Reader, you would have muttered politely that I had a vivid imagination. I would have known you were trying to get me to stop talking about herd immunity and the worst-case scenario and how the hell is [your favorite unfortunate part of the world] going to make it?
I would have sighed and answered, “I know, I should lighten up. It’s August. Nothing happens in August. And the books are always good because it’s the runway to September.”
I would have been right about most of the above with the exception of the nothing happens in August sentiment. The best thrillers this August are pretty remarkable.
Louise Penny, The Madness of Crowds
Let’s dwell a moment more in the scenario above.
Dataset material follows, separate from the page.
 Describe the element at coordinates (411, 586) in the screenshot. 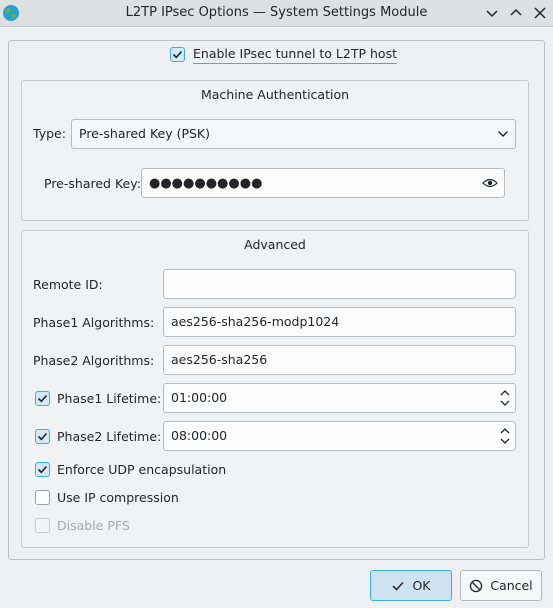

I see `ok-button: OK` at that location.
In thinking about how crime writers are going to chronicle this time, I’ve had many conversations about police, about access to health care, about the stratification of the worst hit populations and how COVID has so blatantly challenged countries with a social safety net and nearly decimated those without one. Wait, I thought this was about Louise Penny? the now confused reader is thinking. It absolutely is about Louise Penny, who in her seventeenth installment in the beloved Armand Gamache series, has tackled COVID and its consequences head-on. The book describes how everyday life in the tiny hamlet of Three Pines has changed while also exploring the threat of a statistician who is using the pandemic data as ammunition for a eugenics program. Plus one for the Canadians.
Robyn Harding, The Perfect Family
Harding’s books occupy a very pleasant space between thriller and novel of manners—thriller of manners? Well-mannered thriller? Anyway, her latest takes another not perfect family and tells her story from alternating points-of-view. It’s an effective and engaging addition to Harding’s work which both anatomizes and destroys the wreckage of upper-middle-class life. Plus two for the Canadians.
Joanna Schaffhausen, Gone for Good
This is the debut novel in a new series for Schaffhausen, and it’s a promising and clever start. Her protagonist, Annalisa Vega, is tasked with solving the case of the Lovelorn Killer, a delightfully evil character who is very into bondage and I suspect has no safe word. Schaffhausen—one of the few psychology PhDs writing crime fiction—introduces insightful and gutsy Vega as a cop capable of catching Chicago’s worst serial killer, fueled in part by an unexpected personal motive.
Lexie Elliott, How to Kill Your Best Friend
I liked Elliott’s first novel, The French Girl, in which a group of Oxford schoolmates who rented a house in France at the time one of their neighbors went missing. It had a haunted quality while still delineating different scenarios for what might have happened. This outing is also a group of old friends story—can we somehow shorthand that and say it’s a Big Chill story or a Return of the Secaucus Seven—there is again, a murder, and yet another group vacation is ruined by the specter of a violent crime.
Chevy Stevens, Dark Roads
I’m having the hardest time remembering the title of this book and looking over Stevens’ bibliography I can see why: Dark Roads joins Still Missing, Never Knowing, and That Night, which might make Stevens the reigning queen of the ominous two-word title. Don’t make light of her: Stevens writes a mean thriller—great villains and unlikely heroes, all too human and caught up in all the violence and the verdant geography around Vancouver Island. Canadians plus three total if you are still keeping score: and if you are, you are probably Canadian.